Listeria monocytogenes
Questo batterio che si trova nel terreno e dal terreno può infettare gli animali, quindi si ritrova nel latte crudo e nei derivati non pastorizzati.
E’ importante, quindi, che il latte crudo venga bollito e che per questo vengano avvisati i consumatori tramite le indicazioni, obbligatorie per legge,  da apporre sui contenitori.

E’ sensibile ai comuni disinfettanti (quali l’amuchina), ha una temperatura ottimale di 30°-37° ed è pericolosa soprattutto in caso di gravidanza perché può portare ad aborto e malformazioni del feto.

Muffe
Sono pericolose in particolare per le spore che, se inalate, possono provocare allergie (le muffe sono spore leggere volatili) e in alcune fattispecie possono produrre tossine nocive.

Nel settore alimentare tuttavia la muffa è segnale di cibo avariato, mal conservato, errata igiene, dal momento che ha bisogno di un ambiente umido e con aria non circolante. Aderisce sia ai cibi che alle superfici porose quali gli intonaci ed è particolarmente frequente dopo ad esempio fenomeni alluvionari.

= = = =

[COSA SERVE]:
Qual è la temperatura ottimale della Listeria monocytogenes secondo il brano su listeria e muffe?

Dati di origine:
= = = =

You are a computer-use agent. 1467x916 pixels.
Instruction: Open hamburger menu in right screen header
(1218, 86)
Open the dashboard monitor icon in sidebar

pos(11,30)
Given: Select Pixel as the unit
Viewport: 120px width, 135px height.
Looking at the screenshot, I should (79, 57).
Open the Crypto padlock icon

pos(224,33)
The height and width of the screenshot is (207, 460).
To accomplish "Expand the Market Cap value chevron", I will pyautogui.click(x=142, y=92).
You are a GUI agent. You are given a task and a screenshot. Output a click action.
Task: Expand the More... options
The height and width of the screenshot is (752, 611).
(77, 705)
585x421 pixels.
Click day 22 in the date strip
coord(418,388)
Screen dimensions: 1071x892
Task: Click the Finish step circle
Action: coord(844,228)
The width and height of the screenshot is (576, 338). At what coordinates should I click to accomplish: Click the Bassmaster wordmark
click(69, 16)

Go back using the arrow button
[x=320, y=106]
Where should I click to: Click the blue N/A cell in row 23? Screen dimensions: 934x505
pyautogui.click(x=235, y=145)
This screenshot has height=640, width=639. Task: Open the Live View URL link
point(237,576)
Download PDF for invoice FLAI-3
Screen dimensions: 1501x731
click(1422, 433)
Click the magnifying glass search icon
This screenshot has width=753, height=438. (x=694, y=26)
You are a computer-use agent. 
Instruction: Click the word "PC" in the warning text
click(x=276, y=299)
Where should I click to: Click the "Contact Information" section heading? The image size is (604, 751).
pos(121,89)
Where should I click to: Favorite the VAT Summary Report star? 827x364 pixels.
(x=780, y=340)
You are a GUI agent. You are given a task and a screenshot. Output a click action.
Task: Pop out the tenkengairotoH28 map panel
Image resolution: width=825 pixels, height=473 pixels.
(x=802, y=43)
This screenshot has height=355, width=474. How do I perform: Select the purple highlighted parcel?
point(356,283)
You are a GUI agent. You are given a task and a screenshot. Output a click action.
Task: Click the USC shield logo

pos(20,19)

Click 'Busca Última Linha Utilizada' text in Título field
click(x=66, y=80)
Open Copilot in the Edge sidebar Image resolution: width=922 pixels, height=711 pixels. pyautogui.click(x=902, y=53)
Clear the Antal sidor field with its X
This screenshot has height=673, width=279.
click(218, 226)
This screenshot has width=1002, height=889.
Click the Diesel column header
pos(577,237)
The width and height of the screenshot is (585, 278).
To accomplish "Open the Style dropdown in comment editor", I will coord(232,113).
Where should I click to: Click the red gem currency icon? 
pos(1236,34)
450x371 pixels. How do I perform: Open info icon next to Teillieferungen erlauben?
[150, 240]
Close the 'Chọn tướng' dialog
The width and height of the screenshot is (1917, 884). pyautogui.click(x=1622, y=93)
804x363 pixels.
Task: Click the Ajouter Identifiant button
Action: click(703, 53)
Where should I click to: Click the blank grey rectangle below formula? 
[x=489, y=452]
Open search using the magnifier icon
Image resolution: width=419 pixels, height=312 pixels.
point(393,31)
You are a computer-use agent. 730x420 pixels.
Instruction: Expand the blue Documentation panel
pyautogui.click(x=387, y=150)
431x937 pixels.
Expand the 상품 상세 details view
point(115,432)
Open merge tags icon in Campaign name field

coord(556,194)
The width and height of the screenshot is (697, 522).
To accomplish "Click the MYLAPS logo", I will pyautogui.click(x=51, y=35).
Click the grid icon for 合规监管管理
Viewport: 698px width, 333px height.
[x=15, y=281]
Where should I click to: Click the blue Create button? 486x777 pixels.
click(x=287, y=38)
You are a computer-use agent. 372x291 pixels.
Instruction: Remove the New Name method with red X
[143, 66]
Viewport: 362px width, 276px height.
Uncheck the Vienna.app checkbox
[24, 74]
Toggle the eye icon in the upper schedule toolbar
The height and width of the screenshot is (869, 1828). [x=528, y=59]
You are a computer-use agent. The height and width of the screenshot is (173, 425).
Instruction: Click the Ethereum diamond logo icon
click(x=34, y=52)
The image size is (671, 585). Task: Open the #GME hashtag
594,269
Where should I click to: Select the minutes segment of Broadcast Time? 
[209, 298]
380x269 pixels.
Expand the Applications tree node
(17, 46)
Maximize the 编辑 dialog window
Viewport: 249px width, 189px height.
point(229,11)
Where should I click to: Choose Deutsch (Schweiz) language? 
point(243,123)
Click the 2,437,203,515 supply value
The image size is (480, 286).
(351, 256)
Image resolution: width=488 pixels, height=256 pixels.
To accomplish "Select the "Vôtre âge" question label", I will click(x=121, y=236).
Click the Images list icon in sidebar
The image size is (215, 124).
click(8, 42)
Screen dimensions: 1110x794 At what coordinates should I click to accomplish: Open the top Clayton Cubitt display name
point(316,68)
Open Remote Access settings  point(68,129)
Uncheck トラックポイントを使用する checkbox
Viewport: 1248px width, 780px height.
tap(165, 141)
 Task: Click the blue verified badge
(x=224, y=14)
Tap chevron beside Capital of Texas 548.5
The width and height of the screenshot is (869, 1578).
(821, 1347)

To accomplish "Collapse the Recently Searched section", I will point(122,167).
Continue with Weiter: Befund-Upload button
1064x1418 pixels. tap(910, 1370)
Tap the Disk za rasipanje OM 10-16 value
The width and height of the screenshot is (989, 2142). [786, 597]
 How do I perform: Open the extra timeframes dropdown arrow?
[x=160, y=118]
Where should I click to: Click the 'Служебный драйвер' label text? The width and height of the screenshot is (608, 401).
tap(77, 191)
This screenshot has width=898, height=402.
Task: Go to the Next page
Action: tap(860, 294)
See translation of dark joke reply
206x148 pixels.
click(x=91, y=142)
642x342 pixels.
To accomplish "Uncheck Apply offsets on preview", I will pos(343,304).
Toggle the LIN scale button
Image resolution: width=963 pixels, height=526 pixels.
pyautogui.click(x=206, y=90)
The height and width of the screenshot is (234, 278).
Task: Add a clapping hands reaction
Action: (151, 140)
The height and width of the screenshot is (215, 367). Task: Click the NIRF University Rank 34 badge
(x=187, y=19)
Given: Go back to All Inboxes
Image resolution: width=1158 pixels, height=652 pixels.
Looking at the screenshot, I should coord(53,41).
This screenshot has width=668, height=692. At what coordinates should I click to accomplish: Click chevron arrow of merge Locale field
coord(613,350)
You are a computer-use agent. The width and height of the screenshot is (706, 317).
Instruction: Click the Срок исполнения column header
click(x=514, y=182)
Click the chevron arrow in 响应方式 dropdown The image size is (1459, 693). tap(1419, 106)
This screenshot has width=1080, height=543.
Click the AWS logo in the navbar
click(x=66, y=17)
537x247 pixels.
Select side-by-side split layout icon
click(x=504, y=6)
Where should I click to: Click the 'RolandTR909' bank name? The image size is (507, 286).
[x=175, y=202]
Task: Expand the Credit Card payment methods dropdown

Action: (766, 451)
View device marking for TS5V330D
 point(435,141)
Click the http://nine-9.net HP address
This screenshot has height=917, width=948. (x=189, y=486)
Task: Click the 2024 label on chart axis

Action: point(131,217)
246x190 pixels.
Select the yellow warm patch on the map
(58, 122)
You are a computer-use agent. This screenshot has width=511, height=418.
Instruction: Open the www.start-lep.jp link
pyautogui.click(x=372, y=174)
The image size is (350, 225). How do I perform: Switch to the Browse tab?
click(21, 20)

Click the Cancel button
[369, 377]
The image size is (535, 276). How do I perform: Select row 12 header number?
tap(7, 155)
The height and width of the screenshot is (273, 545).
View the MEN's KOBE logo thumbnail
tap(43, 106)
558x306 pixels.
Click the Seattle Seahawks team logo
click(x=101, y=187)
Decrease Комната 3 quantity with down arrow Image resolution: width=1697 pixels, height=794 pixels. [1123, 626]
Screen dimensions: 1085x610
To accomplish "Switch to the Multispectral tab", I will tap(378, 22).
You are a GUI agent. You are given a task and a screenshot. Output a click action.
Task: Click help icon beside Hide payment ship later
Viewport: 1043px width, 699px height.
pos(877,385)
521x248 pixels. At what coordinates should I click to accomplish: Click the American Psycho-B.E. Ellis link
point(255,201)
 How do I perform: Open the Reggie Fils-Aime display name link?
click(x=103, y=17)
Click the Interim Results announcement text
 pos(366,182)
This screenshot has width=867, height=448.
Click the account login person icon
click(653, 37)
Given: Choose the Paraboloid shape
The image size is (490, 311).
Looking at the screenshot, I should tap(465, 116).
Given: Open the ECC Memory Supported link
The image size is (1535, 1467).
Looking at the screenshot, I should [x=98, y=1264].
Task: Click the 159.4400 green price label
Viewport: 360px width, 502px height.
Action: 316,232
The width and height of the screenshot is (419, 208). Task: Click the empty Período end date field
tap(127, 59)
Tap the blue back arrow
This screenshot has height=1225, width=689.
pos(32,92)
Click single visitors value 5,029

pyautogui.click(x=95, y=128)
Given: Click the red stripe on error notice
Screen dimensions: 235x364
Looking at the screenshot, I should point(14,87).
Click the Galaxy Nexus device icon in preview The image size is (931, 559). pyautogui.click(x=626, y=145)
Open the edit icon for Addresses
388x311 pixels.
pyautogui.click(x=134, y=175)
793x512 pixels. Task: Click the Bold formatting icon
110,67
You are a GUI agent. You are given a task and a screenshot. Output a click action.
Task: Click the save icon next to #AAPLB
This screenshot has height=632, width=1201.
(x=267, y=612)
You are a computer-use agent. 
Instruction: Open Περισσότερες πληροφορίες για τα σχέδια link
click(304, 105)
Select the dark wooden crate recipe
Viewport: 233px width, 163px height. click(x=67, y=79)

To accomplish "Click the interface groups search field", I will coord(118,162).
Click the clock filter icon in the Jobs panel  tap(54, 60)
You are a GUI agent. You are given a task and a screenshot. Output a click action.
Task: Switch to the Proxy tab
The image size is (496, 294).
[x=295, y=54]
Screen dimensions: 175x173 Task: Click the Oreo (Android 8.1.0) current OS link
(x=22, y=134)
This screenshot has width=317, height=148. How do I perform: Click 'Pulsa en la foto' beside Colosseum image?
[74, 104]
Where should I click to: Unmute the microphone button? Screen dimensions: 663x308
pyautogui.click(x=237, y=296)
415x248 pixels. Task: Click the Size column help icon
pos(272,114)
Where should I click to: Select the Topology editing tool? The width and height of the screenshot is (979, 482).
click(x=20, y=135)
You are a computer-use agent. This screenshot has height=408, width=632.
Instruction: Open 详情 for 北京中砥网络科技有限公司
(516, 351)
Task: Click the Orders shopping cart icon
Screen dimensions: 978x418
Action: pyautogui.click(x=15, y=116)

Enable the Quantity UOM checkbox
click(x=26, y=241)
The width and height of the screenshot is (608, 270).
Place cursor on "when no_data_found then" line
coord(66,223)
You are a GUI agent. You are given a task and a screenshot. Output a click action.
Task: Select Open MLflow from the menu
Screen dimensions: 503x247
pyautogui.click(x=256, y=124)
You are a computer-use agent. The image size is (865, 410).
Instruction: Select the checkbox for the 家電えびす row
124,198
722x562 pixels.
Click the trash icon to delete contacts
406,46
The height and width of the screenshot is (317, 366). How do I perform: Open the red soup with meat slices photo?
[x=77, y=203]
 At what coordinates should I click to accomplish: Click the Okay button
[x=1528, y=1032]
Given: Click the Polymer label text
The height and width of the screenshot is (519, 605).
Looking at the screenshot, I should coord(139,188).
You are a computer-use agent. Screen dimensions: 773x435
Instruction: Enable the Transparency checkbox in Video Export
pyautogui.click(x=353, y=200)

= = = =

[RISPOSTA SCRITTA]:
Una temperatura di 30°-37°.